Data in this exercise START
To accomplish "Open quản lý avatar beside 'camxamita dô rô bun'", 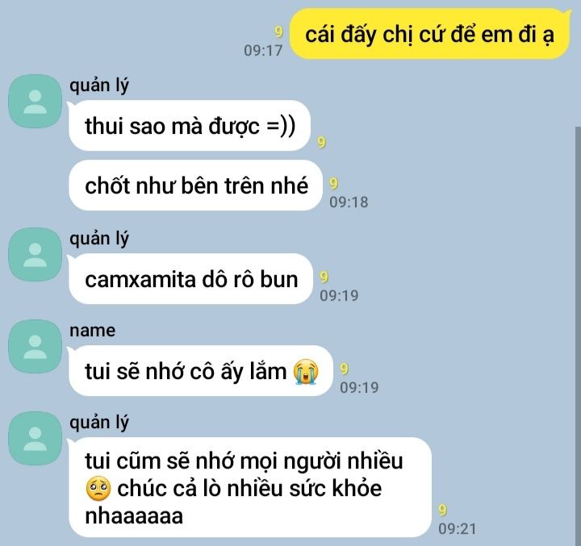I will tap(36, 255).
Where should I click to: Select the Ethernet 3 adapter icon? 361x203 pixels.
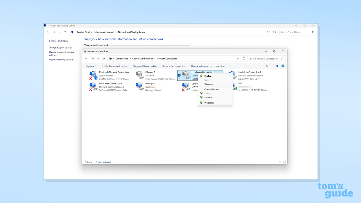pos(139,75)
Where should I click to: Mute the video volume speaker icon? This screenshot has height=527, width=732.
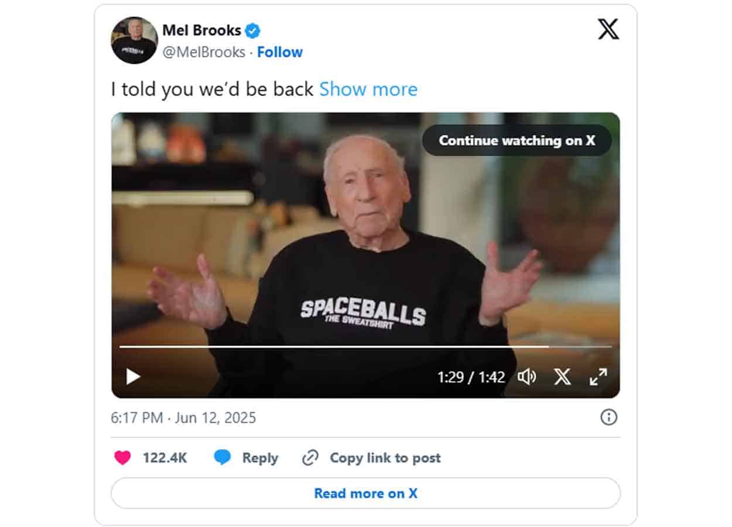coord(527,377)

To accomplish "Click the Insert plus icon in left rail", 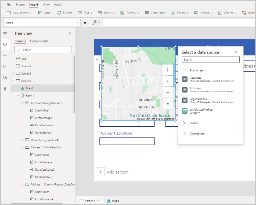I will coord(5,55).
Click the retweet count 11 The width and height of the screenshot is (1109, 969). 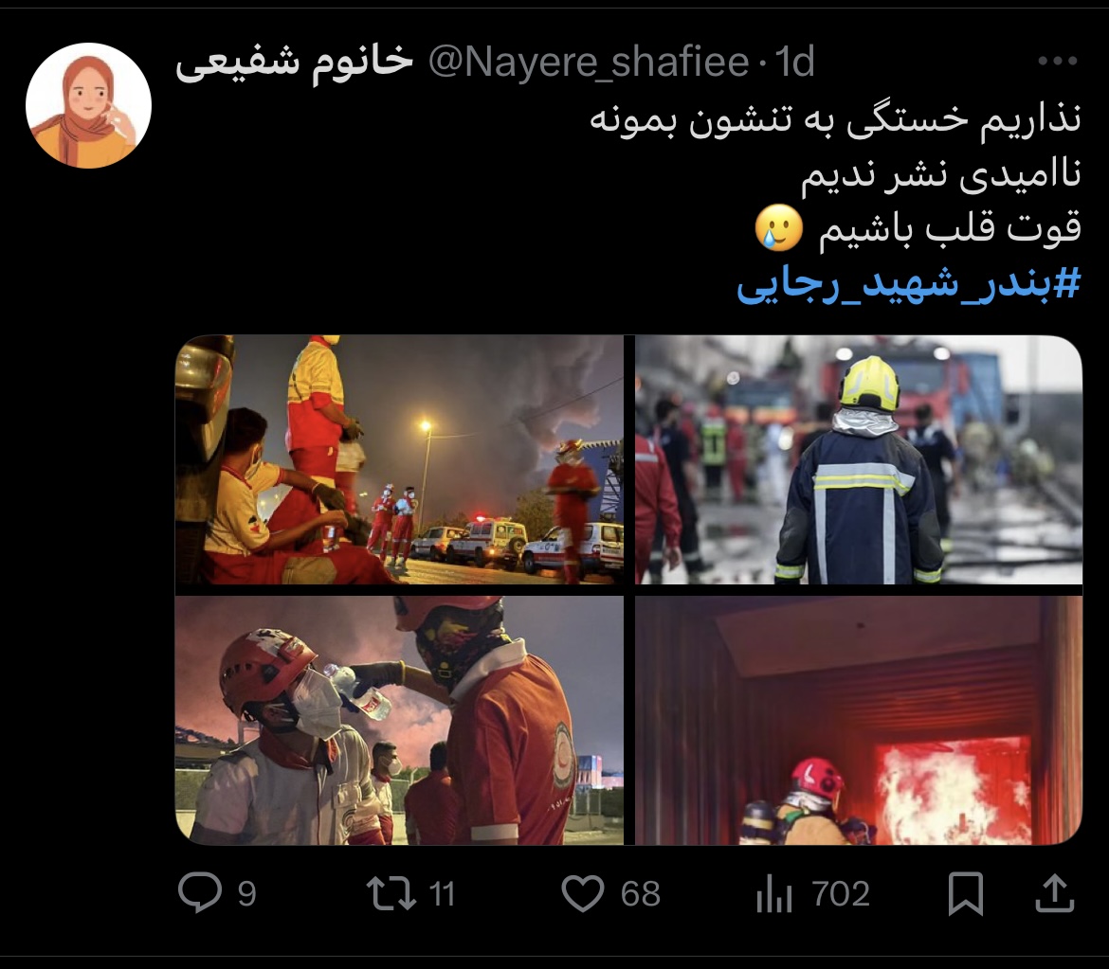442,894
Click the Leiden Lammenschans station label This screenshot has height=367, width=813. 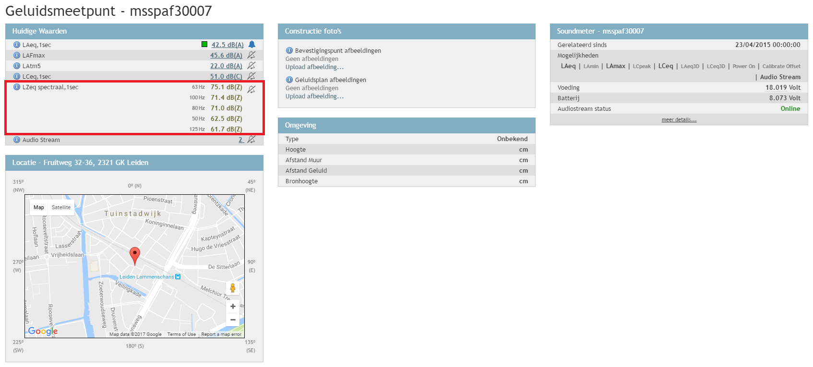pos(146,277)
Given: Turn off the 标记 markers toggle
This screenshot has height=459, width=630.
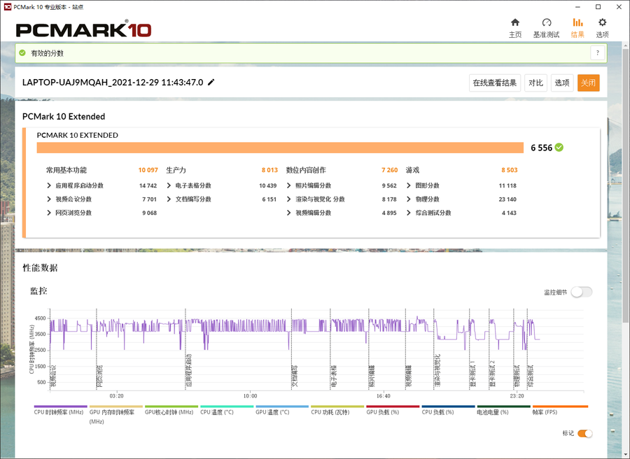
Data in this exercise END
_Problem requirements_
With the line containing "Given: Turn off the 标记 markers toggle" as the first line and the last line of the listing as the final one, reproduce that span exactly, without pictures.

_Exercise solution_
Given: Turn off the 标记 markers toggle
This screenshot has height=459, width=630.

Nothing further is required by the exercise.